Pathogen reduction is an essential area for further development. Evidence suggests major benefits for reducing infection risk and improving associated clinical outcomes. Expanding the use of pathogen reduction approaches will require development of new diagnostic tests that can rapidly detect MDROs and quantify MDRO burden at certain anatomic sites. One novel approach applies an engineered reporter phage luminescence assay for swift and accurate point-of-care urinary tract infection diagnostics, which further doubles as rapid phage-patient matching for personalized therapy (47). New diagnostic testing will enable well-designed studies of novel agents that assess efficacy in reducing pathogen burden as well as clinical outcomes. A 2022 FDA-CDC public workshop addressed those issues (https://ftp.cdc.gov/pub/ARX-COMMUNICATIONS/pdf/CDC_FDA_Meeting). A primary driver of that workshop was the recognized need for drug development and registration pathways, at least for the regulatory framework in the United States.

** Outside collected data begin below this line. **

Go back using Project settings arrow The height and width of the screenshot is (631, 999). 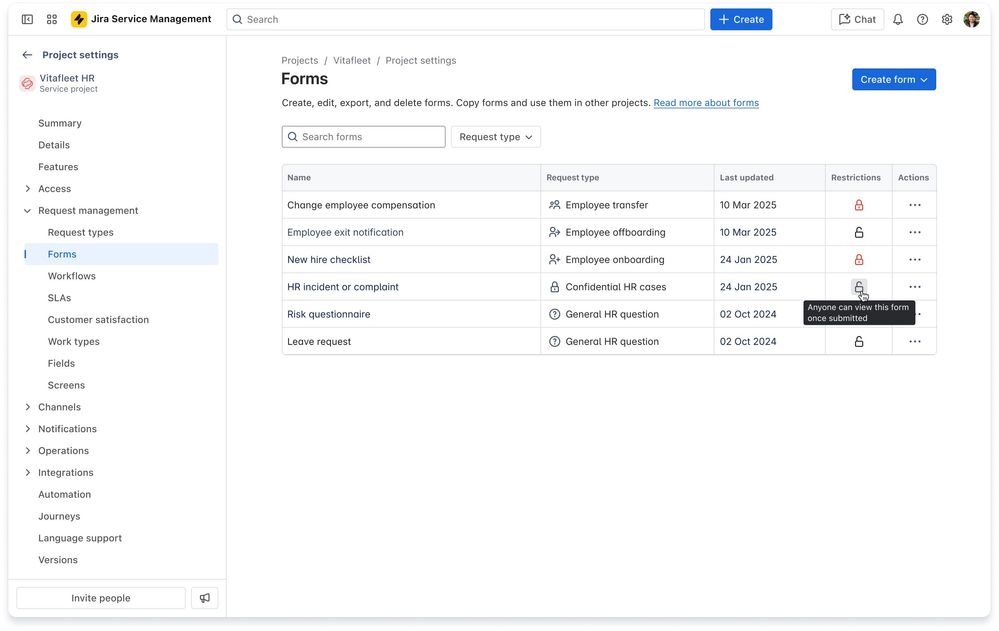27,55
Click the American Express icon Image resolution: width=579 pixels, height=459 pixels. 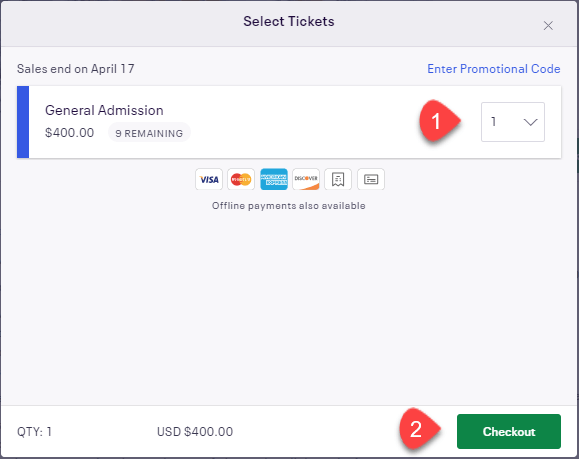tap(274, 179)
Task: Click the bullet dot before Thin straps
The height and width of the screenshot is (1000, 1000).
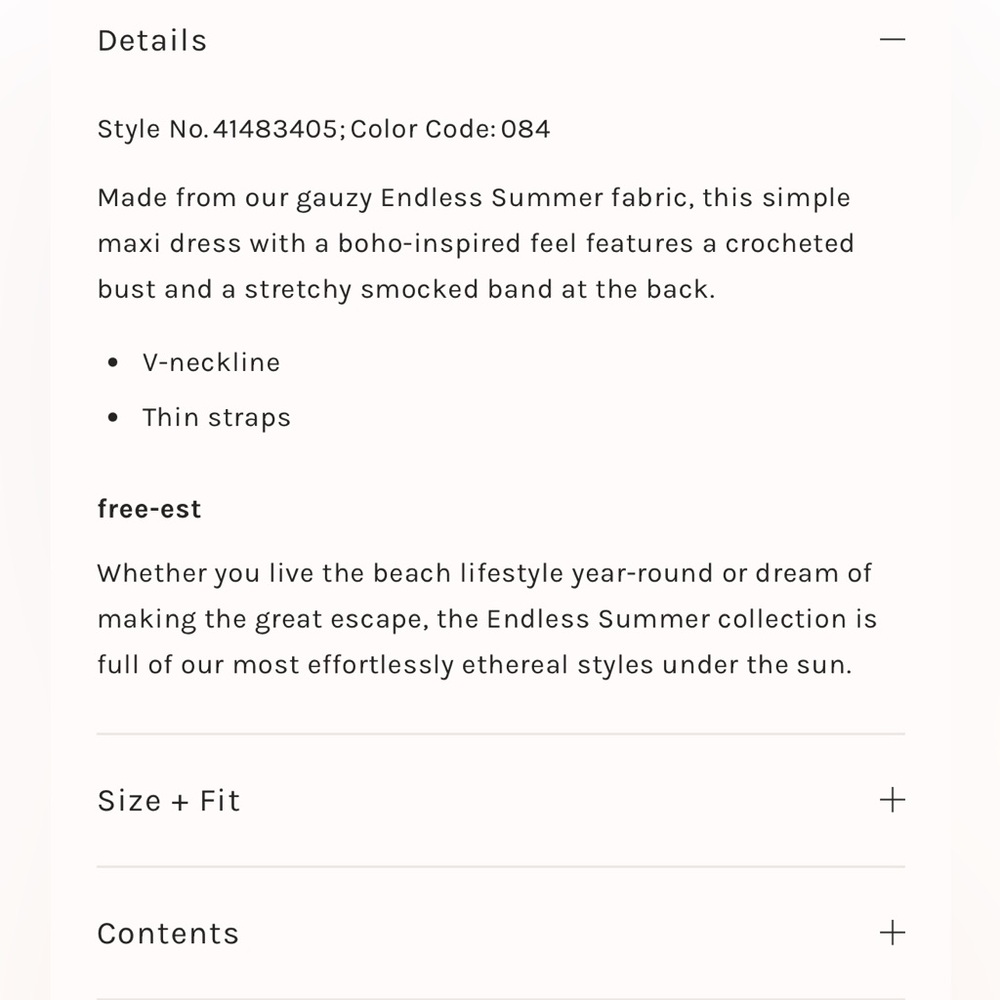Action: click(113, 418)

The approaches to pathogen reduction will involve drugs and biologics (e.g., live microbials, probiotics and prebiotics, and bacteriophages) that have vastly different regulatory bases and burdens of evidence. In some cases, such as with live microbials marketed as probiotics, avenues exist with current regulation and use as dietary supplements with allowable generalized health claims. Whether those health claims can cover pathogen reduction is unclear because the products are also intended for use in healthy populations and have different expectations than products used for pathogen reduction (48). Risks and challenges associated with treatment using live biotherapeutic products include the potential transmission of infectious agents (49), and the complex biologic interactions with host microbial communities, including the pharmacokinetics and pharmacodynamics associated with host effects on therapeutic product and vice versa (50). Likewise, interplay with microbiome succession and maturation, especially in specialized populations, such as infants, should be considered for analyses of risk in long-term colonizing products (48). Regardless, using an underlying mechanistic basis (whether drug or biologic), product development could benefit from focusing on attributes needed for established colonization in or on the human body to avoid the emergence of resistance.

In conclusion, the approaches to pathogen reduction will clearly be multifaceted. Nonetheless, harnessing and applying our understanding of ecologic principles to address the pathogen burden in healthcare might promote enduring success in driving down infections while preserving the lifesaving utility of available therapeutic drugs.